▶ _DATA ROWS_:
****************

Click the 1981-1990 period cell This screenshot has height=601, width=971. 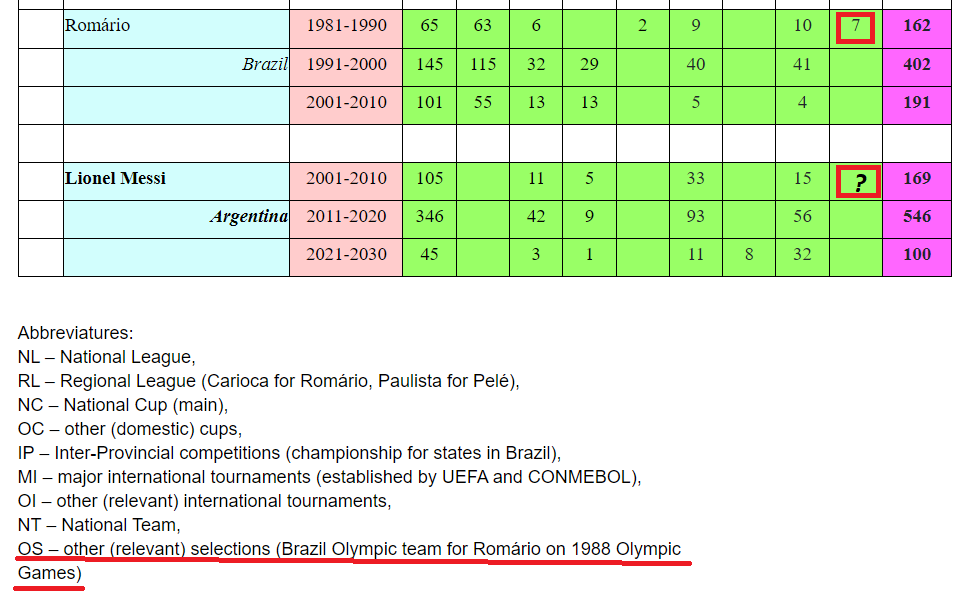[346, 28]
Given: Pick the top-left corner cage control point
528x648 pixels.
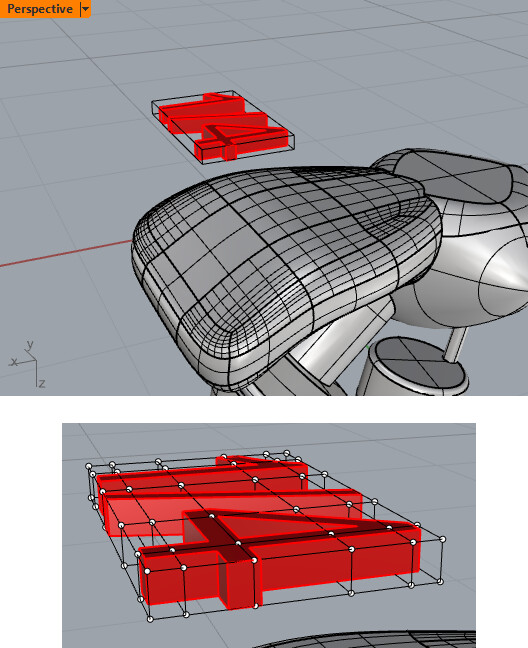Looking at the screenshot, I should coord(88,466).
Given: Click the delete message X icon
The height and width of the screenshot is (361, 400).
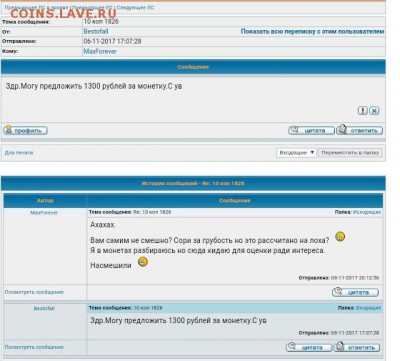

****************

▶ _GOAL_:
Copy the records from the line with "Given: Click the delete message X icon" through the end of the records, including both the first and last lines. Leave the pictures out of your copy.

▶ _TASK RESULT_:
Given: Click the delete message X icon
The height and width of the screenshot is (361, 400).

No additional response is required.